INSTRUCTIONS TO FOLLOW: Please set down the entries below once more, exactly.

[Records from a dataset]
○ ○ ○ ○
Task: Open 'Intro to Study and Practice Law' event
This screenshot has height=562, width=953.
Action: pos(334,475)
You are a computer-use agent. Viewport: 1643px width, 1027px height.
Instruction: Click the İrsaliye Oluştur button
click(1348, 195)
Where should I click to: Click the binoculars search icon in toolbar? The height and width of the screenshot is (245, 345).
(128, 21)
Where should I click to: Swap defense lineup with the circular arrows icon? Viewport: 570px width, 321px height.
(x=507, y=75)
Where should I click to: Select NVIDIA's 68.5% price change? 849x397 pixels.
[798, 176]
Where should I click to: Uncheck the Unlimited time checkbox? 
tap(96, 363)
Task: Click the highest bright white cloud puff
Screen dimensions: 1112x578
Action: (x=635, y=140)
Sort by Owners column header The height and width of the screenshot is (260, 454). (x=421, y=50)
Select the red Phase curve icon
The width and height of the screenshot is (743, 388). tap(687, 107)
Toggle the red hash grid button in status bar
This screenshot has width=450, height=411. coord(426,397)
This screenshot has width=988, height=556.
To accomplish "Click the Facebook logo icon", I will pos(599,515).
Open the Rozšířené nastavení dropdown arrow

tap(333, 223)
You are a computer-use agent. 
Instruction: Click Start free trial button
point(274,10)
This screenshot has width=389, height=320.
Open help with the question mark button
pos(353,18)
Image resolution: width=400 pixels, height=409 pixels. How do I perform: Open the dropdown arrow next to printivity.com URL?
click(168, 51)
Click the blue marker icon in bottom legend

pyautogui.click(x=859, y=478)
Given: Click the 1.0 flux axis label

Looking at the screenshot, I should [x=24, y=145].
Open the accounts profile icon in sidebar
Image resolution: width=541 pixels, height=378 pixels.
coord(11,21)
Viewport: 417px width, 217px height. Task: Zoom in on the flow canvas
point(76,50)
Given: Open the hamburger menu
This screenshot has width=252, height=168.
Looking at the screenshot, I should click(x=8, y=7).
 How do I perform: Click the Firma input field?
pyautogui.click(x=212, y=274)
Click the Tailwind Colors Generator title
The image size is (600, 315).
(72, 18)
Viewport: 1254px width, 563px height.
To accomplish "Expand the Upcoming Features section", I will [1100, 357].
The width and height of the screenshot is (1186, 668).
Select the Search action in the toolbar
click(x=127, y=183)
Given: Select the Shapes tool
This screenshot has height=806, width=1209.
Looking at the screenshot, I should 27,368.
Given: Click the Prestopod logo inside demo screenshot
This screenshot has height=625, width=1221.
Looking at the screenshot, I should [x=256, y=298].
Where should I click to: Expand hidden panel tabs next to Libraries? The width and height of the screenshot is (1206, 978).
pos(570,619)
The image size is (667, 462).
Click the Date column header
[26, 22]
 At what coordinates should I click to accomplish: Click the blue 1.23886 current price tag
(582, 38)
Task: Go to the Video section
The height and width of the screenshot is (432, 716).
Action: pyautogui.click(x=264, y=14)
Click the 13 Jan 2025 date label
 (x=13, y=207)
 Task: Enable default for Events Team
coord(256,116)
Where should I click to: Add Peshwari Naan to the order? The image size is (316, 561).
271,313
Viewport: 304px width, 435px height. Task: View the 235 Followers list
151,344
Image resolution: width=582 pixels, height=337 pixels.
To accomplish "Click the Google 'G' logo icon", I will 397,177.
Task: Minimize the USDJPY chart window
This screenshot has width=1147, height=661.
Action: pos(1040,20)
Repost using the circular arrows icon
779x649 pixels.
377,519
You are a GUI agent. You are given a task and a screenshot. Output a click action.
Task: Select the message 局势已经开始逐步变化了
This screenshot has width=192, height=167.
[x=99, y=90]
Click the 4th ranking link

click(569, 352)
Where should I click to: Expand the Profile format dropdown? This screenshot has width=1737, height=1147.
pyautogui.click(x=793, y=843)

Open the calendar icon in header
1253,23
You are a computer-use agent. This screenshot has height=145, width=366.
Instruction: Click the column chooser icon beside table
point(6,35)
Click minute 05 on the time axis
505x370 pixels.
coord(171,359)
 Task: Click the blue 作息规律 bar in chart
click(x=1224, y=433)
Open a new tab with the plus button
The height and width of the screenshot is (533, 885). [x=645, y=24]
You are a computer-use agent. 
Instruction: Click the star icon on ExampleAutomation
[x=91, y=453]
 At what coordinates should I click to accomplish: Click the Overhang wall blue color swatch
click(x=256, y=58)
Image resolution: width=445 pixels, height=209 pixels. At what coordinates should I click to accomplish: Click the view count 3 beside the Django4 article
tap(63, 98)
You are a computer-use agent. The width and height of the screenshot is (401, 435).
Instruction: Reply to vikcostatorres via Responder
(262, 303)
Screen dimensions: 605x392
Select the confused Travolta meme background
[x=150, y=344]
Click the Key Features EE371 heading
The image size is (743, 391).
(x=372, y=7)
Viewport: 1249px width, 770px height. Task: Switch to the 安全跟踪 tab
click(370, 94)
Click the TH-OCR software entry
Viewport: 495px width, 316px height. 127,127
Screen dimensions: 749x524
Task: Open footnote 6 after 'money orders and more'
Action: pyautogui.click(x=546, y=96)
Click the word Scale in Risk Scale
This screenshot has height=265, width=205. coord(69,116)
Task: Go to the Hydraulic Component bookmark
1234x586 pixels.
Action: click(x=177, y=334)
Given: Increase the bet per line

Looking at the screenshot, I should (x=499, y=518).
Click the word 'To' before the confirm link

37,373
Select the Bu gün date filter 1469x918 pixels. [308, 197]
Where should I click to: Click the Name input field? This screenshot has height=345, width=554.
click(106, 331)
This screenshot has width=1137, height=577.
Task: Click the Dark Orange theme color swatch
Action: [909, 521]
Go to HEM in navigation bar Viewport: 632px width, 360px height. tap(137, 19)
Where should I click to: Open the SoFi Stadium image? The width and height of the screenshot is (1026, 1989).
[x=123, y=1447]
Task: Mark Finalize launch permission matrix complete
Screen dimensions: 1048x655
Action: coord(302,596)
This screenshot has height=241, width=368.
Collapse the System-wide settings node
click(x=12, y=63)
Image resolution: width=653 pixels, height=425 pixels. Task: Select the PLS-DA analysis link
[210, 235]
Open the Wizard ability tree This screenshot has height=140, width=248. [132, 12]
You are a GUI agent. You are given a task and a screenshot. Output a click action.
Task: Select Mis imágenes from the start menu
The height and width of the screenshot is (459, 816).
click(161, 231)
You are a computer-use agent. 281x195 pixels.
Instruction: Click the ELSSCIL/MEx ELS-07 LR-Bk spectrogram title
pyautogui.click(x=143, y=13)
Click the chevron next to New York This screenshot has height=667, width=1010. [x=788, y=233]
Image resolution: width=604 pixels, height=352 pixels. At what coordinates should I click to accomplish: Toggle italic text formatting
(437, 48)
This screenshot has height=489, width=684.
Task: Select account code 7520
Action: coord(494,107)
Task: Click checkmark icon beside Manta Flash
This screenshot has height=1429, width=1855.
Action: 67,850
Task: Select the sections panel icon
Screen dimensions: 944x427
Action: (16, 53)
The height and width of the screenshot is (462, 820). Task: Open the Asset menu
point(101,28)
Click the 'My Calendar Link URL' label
○ ○ ○ ○
PROBLEM SOLUTION:
Task: Open 'Intro to Study and Practice Law' event
This screenshot has height=562, width=953.
Action: pos(334,475)
You are a computer-use agent. Viewport: 1643px width, 1027px height.
Instruction: Click the İrsaliye Oluştur button
click(1348, 195)
Where should I click to: Click the binoculars search icon in toolbar? The height and width of the screenshot is (245, 345).
(128, 21)
Where should I click to: Swap defense lineup with the circular arrows icon? Viewport: 570px width, 321px height.
(x=507, y=75)
Where should I click to: Select NVIDIA's 68.5% price change? 849x397 pixels.
[798, 176]
Where should I click to: Uncheck the Unlimited time checkbox? 
tap(96, 363)
Task: Click the highest bright white cloud puff
Screen dimensions: 1112x578
Action: (x=635, y=140)
Sort by Owners column header The height and width of the screenshot is (260, 454). (x=421, y=50)
Select the red Phase curve icon
The width and height of the screenshot is (743, 388). tap(687, 107)
Toggle the red hash grid button in status bar
This screenshot has width=450, height=411. coord(426,397)
This screenshot has width=988, height=556.
To accomplish "Click the Facebook logo icon", I will pos(599,515).
Open the Rozšířené nastavení dropdown arrow

tap(333, 223)
You are a computer-use agent. 
Instruction: Click Start free trial button
point(274,10)
This screenshot has width=389, height=320.
Open help with the question mark button
pos(353,18)
Image resolution: width=400 pixels, height=409 pixels. How do I perform: Open the dropdown arrow next to printivity.com URL?
click(168, 51)
Click the blue marker icon in bottom legend

pyautogui.click(x=859, y=478)
Given: Click the 1.0 flux axis label

Looking at the screenshot, I should [x=24, y=145].
Open the accounts profile icon in sidebar
Image resolution: width=541 pixels, height=378 pixels.
coord(11,21)
Viewport: 417px width, 217px height. Task: Zoom in on the flow canvas
point(76,50)
Given: Open the hamburger menu
This screenshot has width=252, height=168.
Looking at the screenshot, I should click(x=8, y=7).
 How do I perform: Click the Firma input field?
pyautogui.click(x=212, y=274)
Click the Tailwind Colors Generator title
The image size is (600, 315).
(72, 18)
Viewport: 1254px width, 563px height.
To accomplish "Expand the Upcoming Features section", I will [1100, 357].
The width and height of the screenshot is (1186, 668).
Select the Search action in the toolbar
click(x=127, y=183)
Given: Select the Shapes tool
This screenshot has height=806, width=1209.
Looking at the screenshot, I should 27,368.
Given: Click the Prestopod logo inside demo screenshot
This screenshot has height=625, width=1221.
Looking at the screenshot, I should [x=256, y=298].
Where should I click to: Expand hidden panel tabs next to Libraries? The width and height of the screenshot is (1206, 978).
pos(570,619)
The image size is (667, 462).
Click the Date column header
[26, 22]
 At what coordinates should I click to accomplish: Click the blue 1.23886 current price tag
(582, 38)
Task: Go to the Video section
The height and width of the screenshot is (432, 716).
Action: pyautogui.click(x=264, y=14)
Click the 13 Jan 2025 date label
 (x=13, y=207)
 Task: Enable default for Events Team
coord(256,116)
Where should I click to: Add Peshwari Naan to the order? The image size is (316, 561).
271,313
Viewport: 304px width, 435px height. Task: View the 235 Followers list
151,344
Image resolution: width=582 pixels, height=337 pixels.
To accomplish "Click the Google 'G' logo icon", I will 397,177.
Task: Minimize the USDJPY chart window
This screenshot has width=1147, height=661.
Action: pos(1040,20)
Repost using the circular arrows icon
779x649 pixels.
377,519
You are a GUI agent. You are given a task and a screenshot. Output a click action.
Task: Select the message 局势已经开始逐步变化了
This screenshot has width=192, height=167.
[x=99, y=90]
Click the 4th ranking link

click(569, 352)
Where should I click to: Expand the Profile format dropdown? This screenshot has width=1737, height=1147.
pyautogui.click(x=793, y=843)

Open the calendar icon in header
1253,23
You are a computer-use agent. This screenshot has height=145, width=366.
Instruction: Click the column chooser icon beside table
point(6,35)
Click minute 05 on the time axis
505x370 pixels.
coord(171,359)
 Task: Click the blue 作息规律 bar in chart
click(x=1224, y=433)
Open a new tab with the plus button
The height and width of the screenshot is (533, 885). [x=645, y=24]
You are a computer-use agent. 
Instruction: Click the star icon on ExampleAutomation
[x=91, y=453]
 At what coordinates should I click to accomplish: Click the Overhang wall blue color swatch
click(x=256, y=58)
Image resolution: width=445 pixels, height=209 pixels. At what coordinates should I click to accomplish: Click the view count 3 beside the Django4 article
tap(63, 98)
You are a computer-use agent. The width and height of the screenshot is (401, 435).
Instruction: Reply to vikcostatorres via Responder
(262, 303)
Screen dimensions: 605x392
Select the confused Travolta meme background
[x=150, y=344]
Click the Key Features EE371 heading
The image size is (743, 391).
(x=372, y=7)
Viewport: 1249px width, 770px height. Task: Switch to the 安全跟踪 tab
click(370, 94)
Click the TH-OCR software entry
Viewport: 495px width, 316px height. 127,127
Screen dimensions: 749x524
Task: Open footnote 6 after 'money orders and more'
Action: pyautogui.click(x=546, y=96)
Click the word Scale in Risk Scale
This screenshot has height=265, width=205. coord(69,116)
Task: Go to the Hydraulic Component bookmark
1234x586 pixels.
Action: click(x=177, y=334)
Given: Increase the bet per line

Looking at the screenshot, I should (x=499, y=518).
Click the word 'To' before the confirm link

37,373
Select the Bu gün date filter 1469x918 pixels. [308, 197]
Where should I click to: Click the Name input field? This screenshot has height=345, width=554.
click(106, 331)
This screenshot has width=1137, height=577.
Task: Click the Dark Orange theme color swatch
Action: [909, 521]
Go to HEM in navigation bar Viewport: 632px width, 360px height. tap(137, 19)
Where should I click to: Open the SoFi Stadium image? The width and height of the screenshot is (1026, 1989).
[x=123, y=1447]
Task: Mark Finalize launch permission matrix complete
Screen dimensions: 1048x655
Action: coord(302,596)
This screenshot has height=241, width=368.
Collapse the System-wide settings node
click(x=12, y=63)
Image resolution: width=653 pixels, height=425 pixels. Task: Select the PLS-DA analysis link
[210, 235]
Open the Wizard ability tree This screenshot has height=140, width=248. [132, 12]
You are a GUI agent. You are given a task and a screenshot. Output a click action.
Task: Select Mis imágenes from the start menu
The height and width of the screenshot is (459, 816).
click(161, 231)
You are a computer-use agent. 281x195 pixels.
Instruction: Click the ELSSCIL/MEx ELS-07 LR-Bk spectrogram title
pyautogui.click(x=143, y=13)
Click the chevron next to New York This screenshot has height=667, width=1010. [x=788, y=233]
Image resolution: width=604 pixels, height=352 pixels. At what coordinates should I click to accomplish: Toggle italic text formatting
(437, 48)
This screenshot has height=489, width=684.
Task: Select account code 7520
Action: coord(494,107)
Task: Click checkmark icon beside Manta Flash
This screenshot has height=1429, width=1855.
Action: 67,850
Task: Select the sections panel icon
Screen dimensions: 944x427
Action: (16, 53)
The height and width of the screenshot is (462, 820). Task: Open the Asset menu
point(101,28)
Click the 'My Calendar Link URL' label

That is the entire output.